Adtech legal basis and automated decisions
Adtech relies on either consent or legitimate interest. Consent is hard: it must be informed and demonstrable, and firms without a direct relationship rely on third parties to collect it. Legitimate interest is a balancing test; WP29 and EDPB say it is difficult to justify for intrusive cross-site profiling, but safeguards (e.g. an easy opt-out) can shift the balance. LI is never available for special category data.
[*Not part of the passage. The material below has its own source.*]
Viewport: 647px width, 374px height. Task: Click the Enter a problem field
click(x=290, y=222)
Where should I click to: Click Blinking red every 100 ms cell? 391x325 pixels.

Targeting can be an Article 22 automated decision where it significantly affects someone (e.g. ads for betting aimed at a financially vulnerable person).
| Basis | Key points |
|---|---|
| Consent (Art 6(1)(a)) | Must be informed, demonstrable, as easy to withdraw as to give; hard when relying on third parties to collect it |
| Legitimate interest (Art 6(1)(f)) | Balancing test; hard to justify for intrusive cross-site profiling; safeguards (easy opt-out) help; NOT available for special category data |
| Contractual necessity (Art 6(1)(b)) | Raised by Ireland's DPC for targeting, but EDPB does not believe this is possible |
Targeting involves automated decisions. Whether they significantly affect a person depends on intrusiveness, expectations, delivery and exploiting vulnerabilities. The EDPB's example: targeting a financially vulnerable person interested in betting with adverts that could harm their finances. The ICO says profiling for political advertising may also qualify.